I wish it would just track the l2tp traffic like any other traffic.

10 



/ip firewall mangle
add action=mark-connection chain=prerouting disabled=no in-interface=ether1-ISP1 \
    new-connection-mark=Out_ISP1 passthrough=yes comment="Mark ISP1 in as ISP1"
add action=mark-connection chain=prerouting disabled=no in-interface=PPPoE_DSL \
    new-connection-mark=Out_ISP2 passthrough=yes comment="Mark ISP2 in as ISP2" 

add action=mark-routing chain=prerouting connection-mark=Out_ISP1 disabled=no \
    dst-address=!<LAN/16> src-address=<LAN/16> new-routing-mark=Out_ISP1 \
	passthrough=yes comment="Mark Out_ISP1 Route" 
add action=mark-routing chain=prerouting connection-mark=Out_ISP2 disabled=no \
    dst-address=!<LAN/16> src-address=<LAN/16> new-routing-mark=Out_ISP2 \
	passthrough=yes comment="Mark Out_ISP2 Route"

/ip route
add disabled=no distance=1 dst-address=0.0.0.0/0 gateway=<GW1> \
    routing-mark=ISP1 scope=30 target-scope=10 check-gateway=ping
add disabled=no distance=10 dst-address=0.0.0.0/0 gateway=PPPoE_DSL \
    routing-mark=ISP1 scope=30 target-scope=10

add disabled=no distance=1 dst-address=0.0.0.0/0 gateway=PPPoE_DSL \
    routing-mark=ISP2 scope=30 target-scope=10
add disabled=no distance=10 dst-address=0.0.0.0/0 gateway=<GW1> \
    routing-mark=ISP2 scope=30 target-scope=10 check-gateway=ping 

add disabled=no distance=1 dst-address=0.0.0.0/0 gateway=<GW1> \
    scope=30 target-scope=10 check-gateway=ping 
add disabled=no distance=10 dst-address=0.0.0.0/0 gateway=PPPoE_DSL \
    scope=30 target-scope=10

/ip route rule
add action=lookup disabled=no dst-address=<LAN/8> \
    table=main comment="Prevent Local traffic from going out WAN"
add action=lookup disabled=no dst-address=<ISP1>/29 \
    table=main comment="ISP1 local network, used to force gateway check out ISP1 line" 
	
add action=lookup disabled=no src-address=<ISP2 external IP>/32 \
    table=ISP2 comment="ISP2 Source goes out ISP2" 
add action=lookup disabled=no src-address=<ISP1 external IP>/32 \
    table=ISP1 comment="ISP1 Source goes out ISP1" 

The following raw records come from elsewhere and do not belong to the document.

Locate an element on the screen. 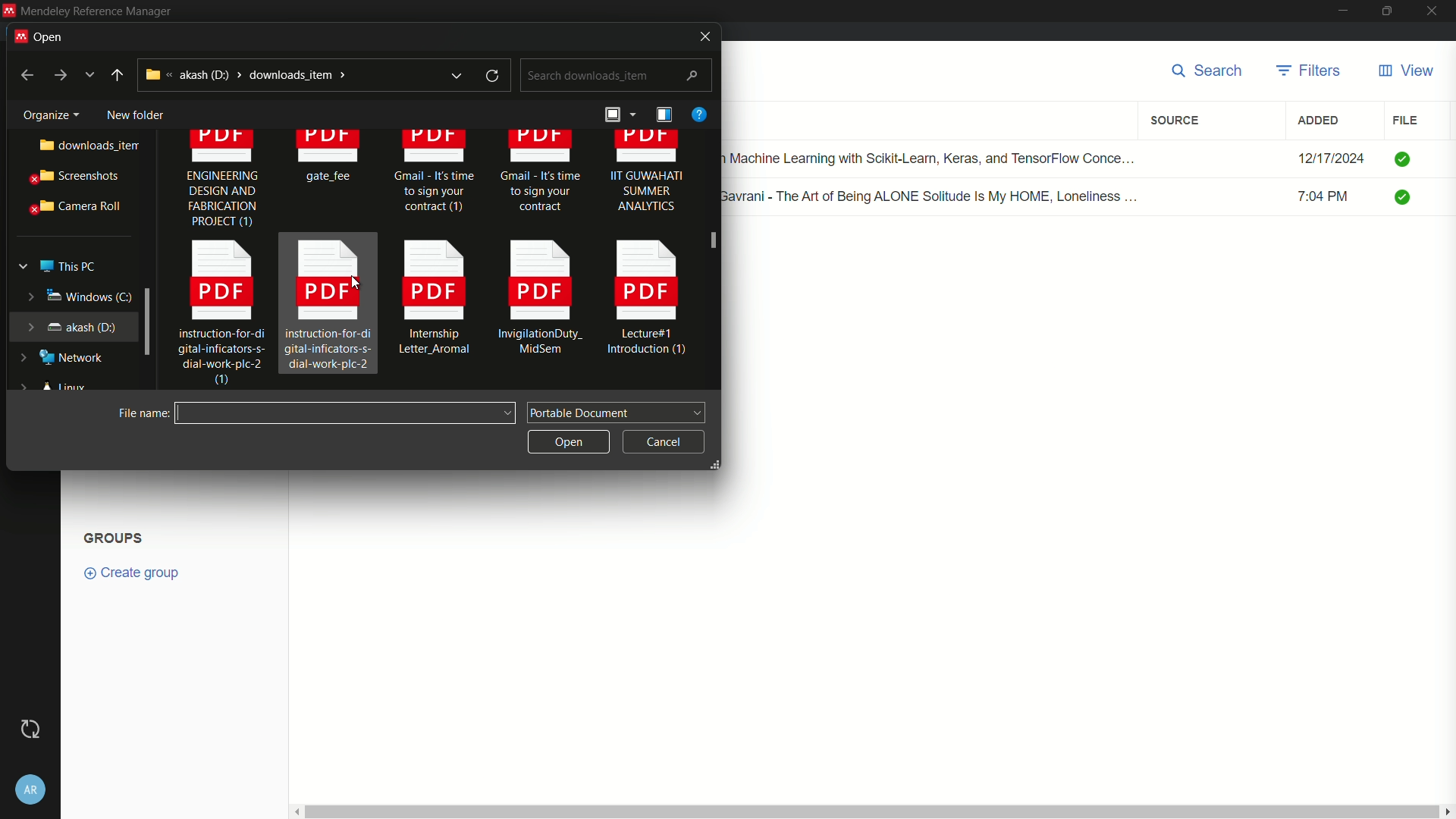  filters is located at coordinates (1310, 71). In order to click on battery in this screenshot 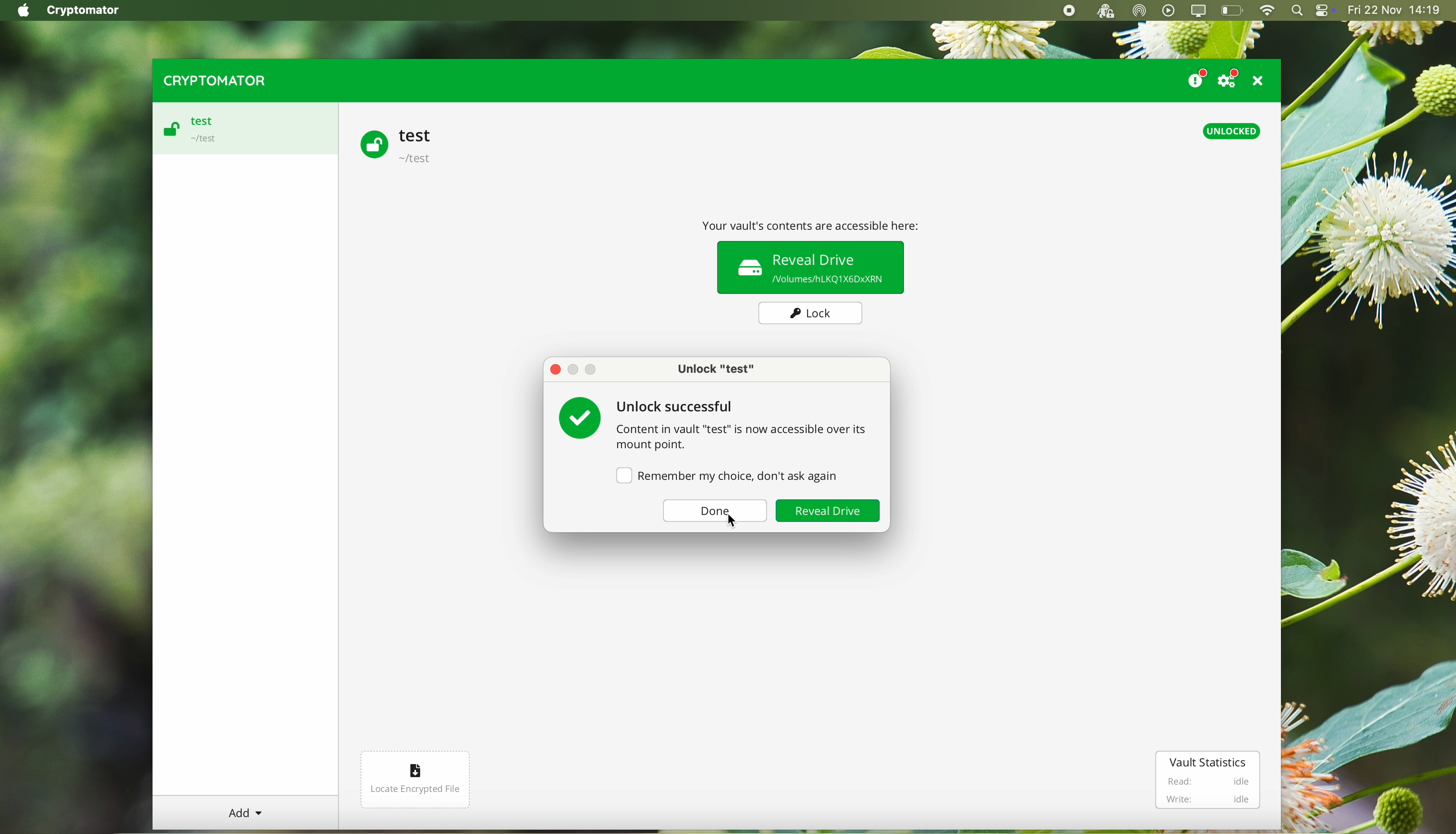, I will do `click(1233, 11)`.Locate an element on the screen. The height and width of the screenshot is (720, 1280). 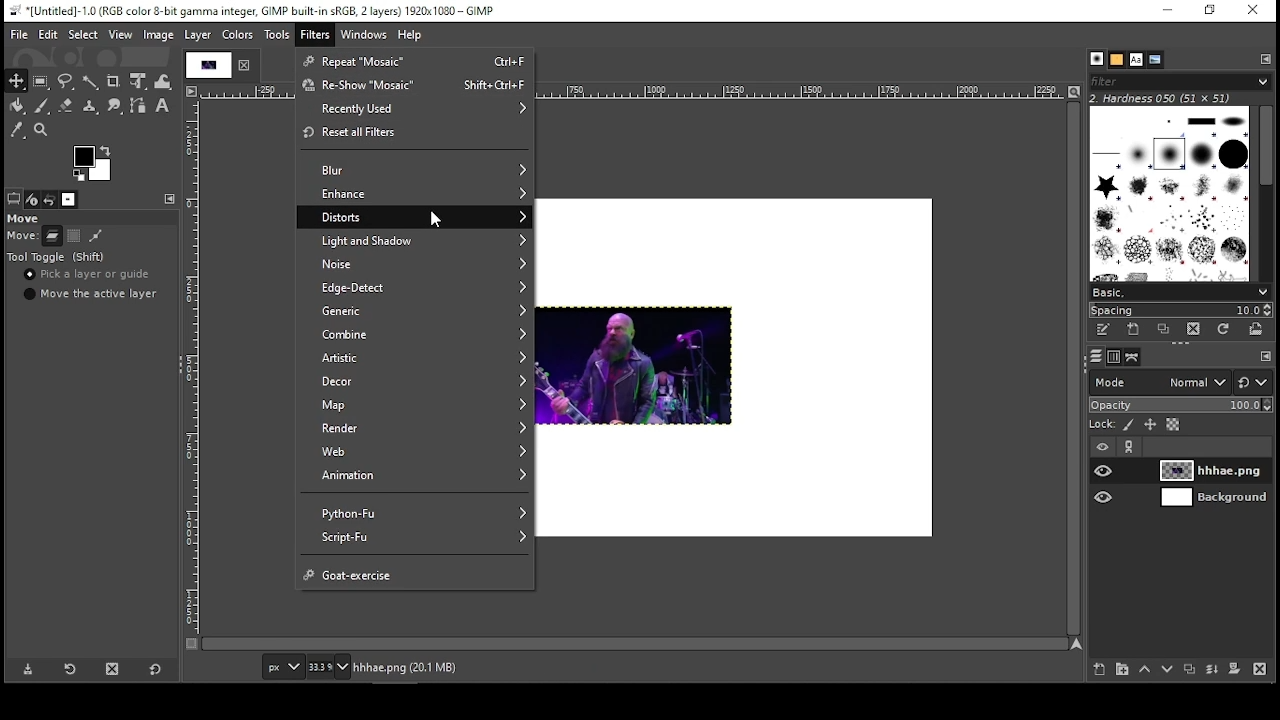
goat exercise is located at coordinates (418, 574).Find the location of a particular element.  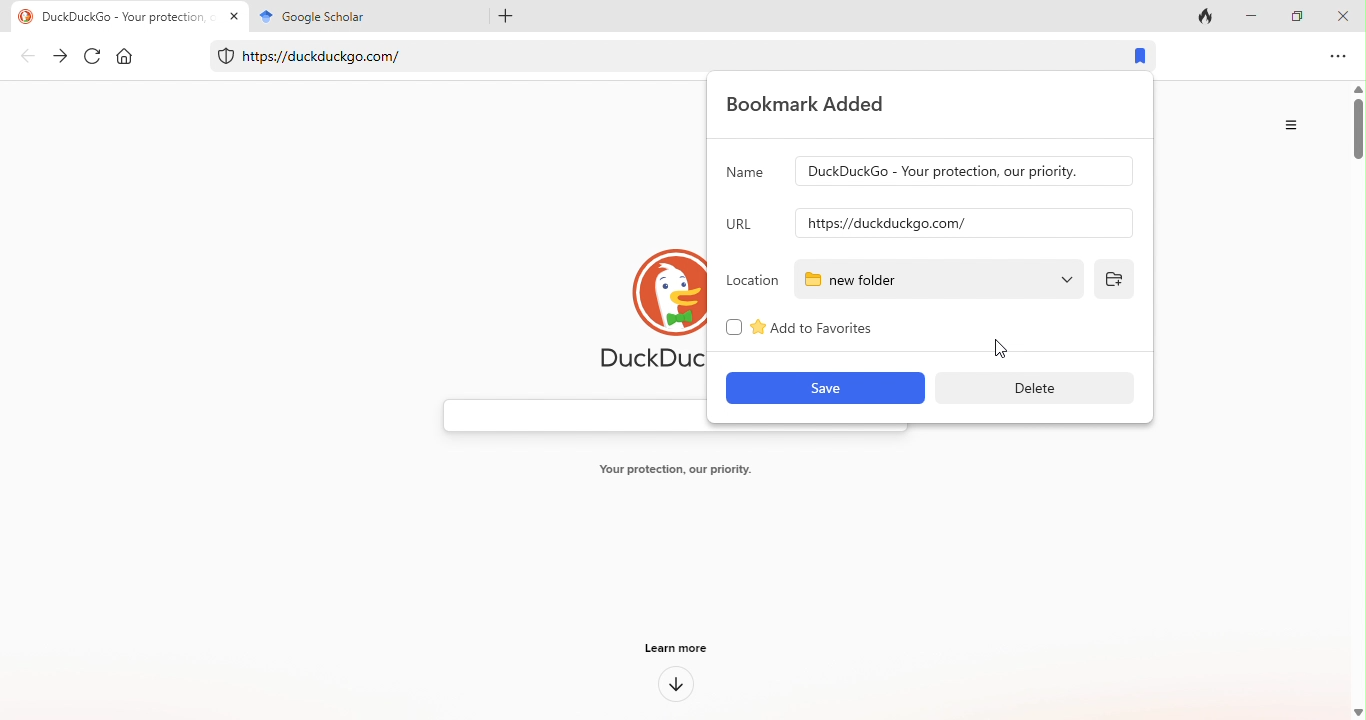

option is located at coordinates (1295, 125).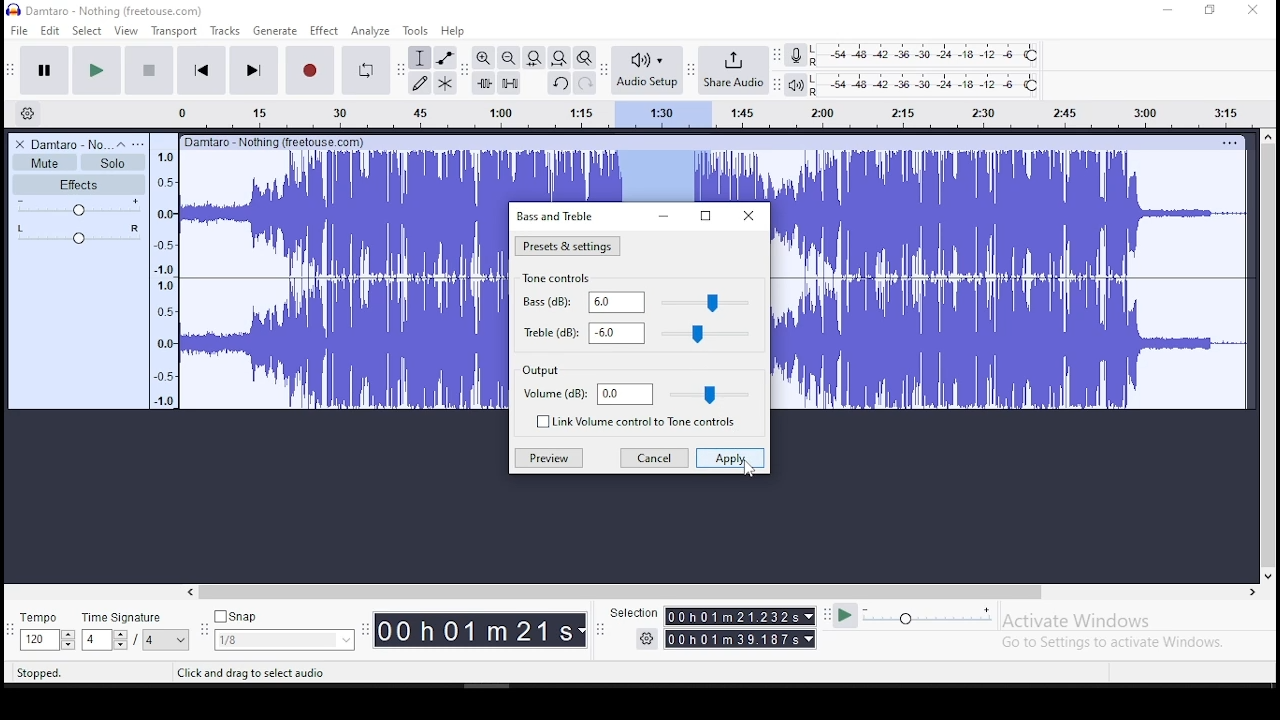  Describe the element at coordinates (648, 638) in the screenshot. I see `Settings` at that location.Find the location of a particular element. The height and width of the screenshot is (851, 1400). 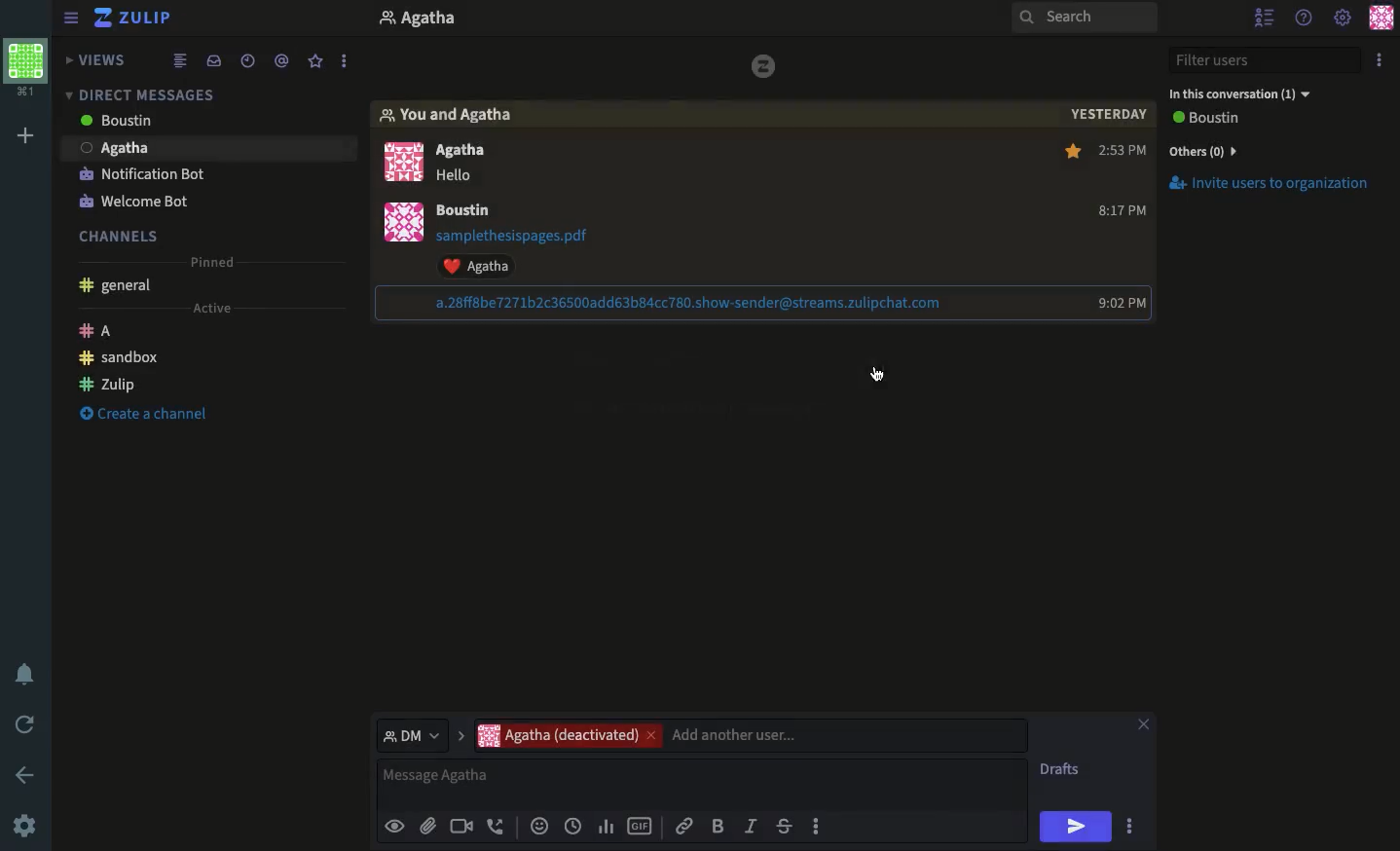

Search is located at coordinates (1085, 18).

add action=lookup disabled=no routing-mark=Out_ISP1 table=ISP1
add action=lookup disabled=no routing-mark=Out_ISP2 table=ISP2

In theory I should be able to get rid of the src/dst checks on the final 2 mangle rules, but I haven’t gotten around to testing it yet. Since the CPU doesn’t ever hit over 20% I’m not worried about redundant checks.

I should note that I am checking against <LAN/16> instead of <LAN/24> to make sure I get the VPN user’s subnet as well

With this setup, LAN customers default to out ISP1, failover to ISP2. In the event of failback, existing connections stay on their established line until terminated. I can successfully PPTP,L2TP, and SSH to both ISP1 and ISP2 from the internet.

11

Hi, we have the same situation, but we need to mark traffic only to ISP2 and when local router initiated IPSec traffic also to go to the ISP2. Please help, our central router is static IP and our remote router is dynamic IP which we have script to resolve IP. We tried your solution but doesnt work. Please provide us more specific example. If you need we cant provide you our configuration with IP adresses.



thanks

12

Anyone found a solution for this ? Seems like L2TP is not being marked correctly still.
I have problem with l2tp going to wan2, but answered with wan1.